Milioni di persone nelle piazze e per le strade di Varsavia. Incuranti della repressione, della polizia pronta a sparare e manganellare, del crollo imminente di quel blocco comunista che si sarebbe sgretolato a partire dalla caduta del Muro di Berlino. Era il 3 novembre 1984 quando la Polonia testimoniò in modo potente contro la tirannia della paura e rese Jerzy Popieluszko l'eroe moderno che ancora non abbastanza persone ricordano come tale. Il giovane religioso dall'aspetto fragile e tormentato, assassinato da mano misteriosa a soli 37 era già stato evocato in un poco riuscito film di Agnieszka Holland datato 1988, intitolato Un prete da uccidere. Ora torna, con maggiore verosimiglianza storica, nel film Popieluszko di Rafal Wieczynski, presentato alla Festa del Cinema di Roma e in uscita nei cinema italiani il 6 novembre.

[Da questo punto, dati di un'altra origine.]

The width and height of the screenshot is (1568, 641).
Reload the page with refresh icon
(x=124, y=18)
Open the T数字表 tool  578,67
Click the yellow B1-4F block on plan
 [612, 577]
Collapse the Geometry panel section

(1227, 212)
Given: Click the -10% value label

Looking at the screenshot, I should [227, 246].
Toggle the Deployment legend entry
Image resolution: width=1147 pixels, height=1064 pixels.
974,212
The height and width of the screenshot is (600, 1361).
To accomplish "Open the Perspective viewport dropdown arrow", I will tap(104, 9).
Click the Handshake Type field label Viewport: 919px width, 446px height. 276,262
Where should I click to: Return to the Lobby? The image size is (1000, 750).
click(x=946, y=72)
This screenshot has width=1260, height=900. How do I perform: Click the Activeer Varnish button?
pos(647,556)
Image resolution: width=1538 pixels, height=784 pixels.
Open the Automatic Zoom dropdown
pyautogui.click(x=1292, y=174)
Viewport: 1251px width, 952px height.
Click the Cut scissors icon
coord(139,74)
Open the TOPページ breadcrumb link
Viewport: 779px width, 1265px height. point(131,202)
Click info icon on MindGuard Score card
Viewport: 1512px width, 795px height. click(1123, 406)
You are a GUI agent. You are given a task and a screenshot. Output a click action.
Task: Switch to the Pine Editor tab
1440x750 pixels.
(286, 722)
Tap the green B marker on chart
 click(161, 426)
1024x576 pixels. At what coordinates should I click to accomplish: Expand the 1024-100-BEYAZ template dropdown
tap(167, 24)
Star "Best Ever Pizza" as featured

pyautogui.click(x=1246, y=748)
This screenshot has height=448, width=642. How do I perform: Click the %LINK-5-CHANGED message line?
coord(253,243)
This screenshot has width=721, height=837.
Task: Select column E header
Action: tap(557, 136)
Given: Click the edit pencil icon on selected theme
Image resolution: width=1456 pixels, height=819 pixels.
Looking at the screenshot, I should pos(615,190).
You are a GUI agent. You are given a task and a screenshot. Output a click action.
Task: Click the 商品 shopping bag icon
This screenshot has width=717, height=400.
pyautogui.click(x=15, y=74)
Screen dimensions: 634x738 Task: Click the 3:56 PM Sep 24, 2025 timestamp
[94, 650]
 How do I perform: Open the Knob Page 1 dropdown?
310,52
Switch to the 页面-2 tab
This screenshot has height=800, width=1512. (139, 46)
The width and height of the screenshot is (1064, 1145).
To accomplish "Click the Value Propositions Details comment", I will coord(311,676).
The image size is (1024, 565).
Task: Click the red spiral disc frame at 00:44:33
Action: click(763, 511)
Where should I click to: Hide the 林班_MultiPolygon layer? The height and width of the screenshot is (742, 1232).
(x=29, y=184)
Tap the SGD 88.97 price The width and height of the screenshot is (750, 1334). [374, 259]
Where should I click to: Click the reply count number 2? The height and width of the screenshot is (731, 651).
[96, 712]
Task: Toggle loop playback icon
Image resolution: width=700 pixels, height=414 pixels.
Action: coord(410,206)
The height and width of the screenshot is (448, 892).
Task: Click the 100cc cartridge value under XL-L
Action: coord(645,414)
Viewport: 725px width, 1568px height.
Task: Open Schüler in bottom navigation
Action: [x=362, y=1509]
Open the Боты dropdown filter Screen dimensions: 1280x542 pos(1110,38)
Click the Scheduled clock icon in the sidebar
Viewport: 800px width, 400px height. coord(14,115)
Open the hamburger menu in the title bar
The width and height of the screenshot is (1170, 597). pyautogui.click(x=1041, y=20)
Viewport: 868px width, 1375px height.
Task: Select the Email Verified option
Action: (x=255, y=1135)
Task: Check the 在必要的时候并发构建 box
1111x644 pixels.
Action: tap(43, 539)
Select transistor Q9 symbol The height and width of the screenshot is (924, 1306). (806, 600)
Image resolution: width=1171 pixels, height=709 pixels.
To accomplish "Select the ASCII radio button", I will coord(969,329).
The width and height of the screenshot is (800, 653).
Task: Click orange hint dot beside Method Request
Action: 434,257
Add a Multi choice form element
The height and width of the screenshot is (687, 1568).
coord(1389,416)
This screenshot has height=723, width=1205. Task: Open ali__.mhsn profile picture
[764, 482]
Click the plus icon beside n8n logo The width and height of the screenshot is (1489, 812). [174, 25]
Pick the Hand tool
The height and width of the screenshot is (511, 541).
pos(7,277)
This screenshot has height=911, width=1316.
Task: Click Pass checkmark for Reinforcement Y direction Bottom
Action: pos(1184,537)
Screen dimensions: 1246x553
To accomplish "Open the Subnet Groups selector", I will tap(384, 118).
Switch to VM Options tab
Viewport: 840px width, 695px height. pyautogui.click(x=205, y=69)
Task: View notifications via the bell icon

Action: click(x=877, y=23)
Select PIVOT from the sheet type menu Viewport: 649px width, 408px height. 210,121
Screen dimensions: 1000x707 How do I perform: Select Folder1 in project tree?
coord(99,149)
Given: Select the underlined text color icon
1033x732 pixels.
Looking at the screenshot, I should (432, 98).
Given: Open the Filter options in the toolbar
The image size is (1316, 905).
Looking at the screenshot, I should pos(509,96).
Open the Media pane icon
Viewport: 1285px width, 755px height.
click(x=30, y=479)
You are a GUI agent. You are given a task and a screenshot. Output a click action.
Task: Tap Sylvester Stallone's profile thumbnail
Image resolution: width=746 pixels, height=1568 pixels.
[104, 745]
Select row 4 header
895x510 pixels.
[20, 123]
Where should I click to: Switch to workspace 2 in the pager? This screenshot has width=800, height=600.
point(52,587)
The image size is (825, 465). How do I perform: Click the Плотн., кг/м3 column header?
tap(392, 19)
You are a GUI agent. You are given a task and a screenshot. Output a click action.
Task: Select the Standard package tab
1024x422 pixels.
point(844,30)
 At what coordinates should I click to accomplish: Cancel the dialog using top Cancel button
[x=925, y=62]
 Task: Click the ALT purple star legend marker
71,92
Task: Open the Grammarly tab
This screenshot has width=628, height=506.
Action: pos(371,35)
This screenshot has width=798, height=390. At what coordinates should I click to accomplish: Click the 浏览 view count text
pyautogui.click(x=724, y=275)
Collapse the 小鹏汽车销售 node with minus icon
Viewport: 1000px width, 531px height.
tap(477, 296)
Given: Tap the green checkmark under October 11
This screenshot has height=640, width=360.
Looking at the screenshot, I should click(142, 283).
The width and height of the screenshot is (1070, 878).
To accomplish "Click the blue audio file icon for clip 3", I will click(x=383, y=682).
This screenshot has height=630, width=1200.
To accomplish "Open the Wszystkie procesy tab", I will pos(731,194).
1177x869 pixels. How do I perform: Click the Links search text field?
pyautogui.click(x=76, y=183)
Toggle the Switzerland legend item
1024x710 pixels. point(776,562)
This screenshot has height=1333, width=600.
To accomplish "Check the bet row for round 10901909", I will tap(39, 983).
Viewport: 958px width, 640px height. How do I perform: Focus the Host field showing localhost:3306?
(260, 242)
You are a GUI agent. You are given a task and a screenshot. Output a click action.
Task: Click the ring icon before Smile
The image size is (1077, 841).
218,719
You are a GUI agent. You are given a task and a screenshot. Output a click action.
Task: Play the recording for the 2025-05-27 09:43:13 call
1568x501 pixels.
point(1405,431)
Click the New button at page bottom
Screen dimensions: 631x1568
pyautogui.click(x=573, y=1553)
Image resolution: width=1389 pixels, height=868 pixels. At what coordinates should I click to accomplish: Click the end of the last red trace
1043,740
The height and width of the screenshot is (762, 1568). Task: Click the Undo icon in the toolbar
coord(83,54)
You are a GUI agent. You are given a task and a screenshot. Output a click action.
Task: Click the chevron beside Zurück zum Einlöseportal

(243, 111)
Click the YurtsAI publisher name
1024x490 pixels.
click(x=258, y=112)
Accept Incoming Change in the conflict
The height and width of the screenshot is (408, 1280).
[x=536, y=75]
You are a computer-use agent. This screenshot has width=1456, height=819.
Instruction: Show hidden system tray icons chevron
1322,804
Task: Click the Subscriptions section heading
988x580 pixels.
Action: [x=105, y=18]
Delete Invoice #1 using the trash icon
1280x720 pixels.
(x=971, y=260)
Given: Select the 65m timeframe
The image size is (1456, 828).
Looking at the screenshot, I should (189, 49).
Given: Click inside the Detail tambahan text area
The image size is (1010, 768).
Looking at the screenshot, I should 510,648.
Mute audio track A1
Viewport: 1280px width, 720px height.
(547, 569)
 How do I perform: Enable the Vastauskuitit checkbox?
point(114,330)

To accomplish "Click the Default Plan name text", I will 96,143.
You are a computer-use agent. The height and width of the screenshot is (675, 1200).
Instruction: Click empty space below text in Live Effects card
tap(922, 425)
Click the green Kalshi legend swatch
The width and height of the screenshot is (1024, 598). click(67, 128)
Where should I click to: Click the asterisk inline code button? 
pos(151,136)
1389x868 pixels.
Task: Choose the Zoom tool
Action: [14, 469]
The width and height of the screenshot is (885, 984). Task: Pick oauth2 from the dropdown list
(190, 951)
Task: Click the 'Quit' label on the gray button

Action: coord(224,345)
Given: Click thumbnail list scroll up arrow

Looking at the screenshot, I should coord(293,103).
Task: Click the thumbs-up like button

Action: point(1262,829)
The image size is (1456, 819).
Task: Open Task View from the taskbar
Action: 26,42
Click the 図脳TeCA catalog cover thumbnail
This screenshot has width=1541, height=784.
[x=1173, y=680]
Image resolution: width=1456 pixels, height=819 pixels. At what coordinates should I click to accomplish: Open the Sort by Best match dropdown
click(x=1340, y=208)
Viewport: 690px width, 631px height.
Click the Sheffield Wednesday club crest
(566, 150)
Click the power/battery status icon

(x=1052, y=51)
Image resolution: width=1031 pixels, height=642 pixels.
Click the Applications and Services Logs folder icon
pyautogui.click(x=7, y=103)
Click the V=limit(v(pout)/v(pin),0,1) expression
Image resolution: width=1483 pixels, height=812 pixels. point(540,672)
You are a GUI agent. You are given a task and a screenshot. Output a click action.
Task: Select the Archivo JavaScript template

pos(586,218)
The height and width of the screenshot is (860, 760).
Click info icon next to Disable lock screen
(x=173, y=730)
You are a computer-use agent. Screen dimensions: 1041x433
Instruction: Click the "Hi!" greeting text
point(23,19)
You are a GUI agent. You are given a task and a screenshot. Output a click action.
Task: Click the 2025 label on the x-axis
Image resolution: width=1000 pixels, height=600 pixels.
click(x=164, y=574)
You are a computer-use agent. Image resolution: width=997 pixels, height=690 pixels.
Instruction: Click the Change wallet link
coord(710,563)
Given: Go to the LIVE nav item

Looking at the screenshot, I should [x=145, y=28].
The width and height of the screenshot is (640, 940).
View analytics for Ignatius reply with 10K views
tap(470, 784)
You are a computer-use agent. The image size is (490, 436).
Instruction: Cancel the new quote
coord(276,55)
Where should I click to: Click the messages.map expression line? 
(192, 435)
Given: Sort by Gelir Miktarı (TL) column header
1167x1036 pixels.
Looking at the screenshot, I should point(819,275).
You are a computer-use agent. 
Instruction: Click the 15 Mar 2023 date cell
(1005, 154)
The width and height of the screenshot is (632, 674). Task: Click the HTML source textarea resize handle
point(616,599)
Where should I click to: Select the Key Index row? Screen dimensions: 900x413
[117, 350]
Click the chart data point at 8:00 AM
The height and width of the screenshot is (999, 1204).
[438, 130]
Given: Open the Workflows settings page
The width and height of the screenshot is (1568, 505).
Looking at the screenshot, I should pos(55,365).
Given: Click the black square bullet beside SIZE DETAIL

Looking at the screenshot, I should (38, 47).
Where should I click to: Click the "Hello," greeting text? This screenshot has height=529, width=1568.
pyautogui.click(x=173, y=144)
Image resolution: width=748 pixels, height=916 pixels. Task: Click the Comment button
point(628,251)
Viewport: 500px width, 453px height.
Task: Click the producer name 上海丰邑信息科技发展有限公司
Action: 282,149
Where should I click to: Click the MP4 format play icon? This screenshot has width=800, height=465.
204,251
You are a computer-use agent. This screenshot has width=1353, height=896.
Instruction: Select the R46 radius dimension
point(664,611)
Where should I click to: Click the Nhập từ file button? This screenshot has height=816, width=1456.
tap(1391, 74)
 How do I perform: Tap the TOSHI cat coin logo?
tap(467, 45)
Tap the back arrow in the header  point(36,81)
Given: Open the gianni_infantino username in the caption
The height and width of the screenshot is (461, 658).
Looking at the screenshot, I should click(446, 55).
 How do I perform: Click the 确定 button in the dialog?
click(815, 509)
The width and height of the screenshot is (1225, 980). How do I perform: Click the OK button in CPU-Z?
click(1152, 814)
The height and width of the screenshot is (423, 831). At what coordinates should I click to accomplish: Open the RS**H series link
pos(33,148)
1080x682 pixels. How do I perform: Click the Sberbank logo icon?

Il coraggio oltre il terrore - Figlio di contadini, giovanissimo soldato nell'esercito comunista, Jerzy Popieluszko scoprì la sua vocazione religiosa e fu ordinato prete dal Primate della Polonia Wyszynski che lo destinò ad alcune parrocchie di campagna, in mezzo alla gente umile e agli operai. Sensibile e determinato, Popieluszko imparò presto che in quella Polonia fede, impegno sociale e politica viaggiavano indissolubilmente intrecciati. Non solo gli operai ma anche altre categorie di lavoratori, e progressivamente anche studenti e intellettuali ne fecero una guida non solo spirituale, soprattutto dopo il suo avvicinamento a Solidarnosc, il sindacato guidato da Lech Walesa e sostenuto da Papa Woytjla. Un prete scomodo, che agiva come grancassa della coscienza di una nazione che cercava la sua rinascita e voleva liberarsi dalle pastoie del comunismo. Lo uccisero il 19 ottobre 1984, il corpo fu trovato in un lago, la testa sfondata, il volto mutilato, un sasso legato ai piedi. Nessuno è mai riuscito a identificare gli assassini del cappellano di Solidarnosc, ma più indizi rinconducevano alla pista che via Kgb porta al Cremlino.
Ricostruzione senza precedenti - Nel
Popieluszko diretto da Wieczynski l'attore Adam Woronowicz ridà voce e corpo alla battaglia del prete polacco. Il regista ha mescolato immagini d'archivio, documentari e finzione con una completezza e complessità inedite. Grandi scene di massa sono state girate ricorrendo a settemila comparse, in uno degli sforzi economici più importanti del cinema dell'Est europeo. Per riscoprire l'uomo che, pur potendosi mettere in salvo e venendo incoraggiato dal Vaticano, decise di restare a fianco agli oppressi, diventando, prima che un santo, un simbolo di libertà.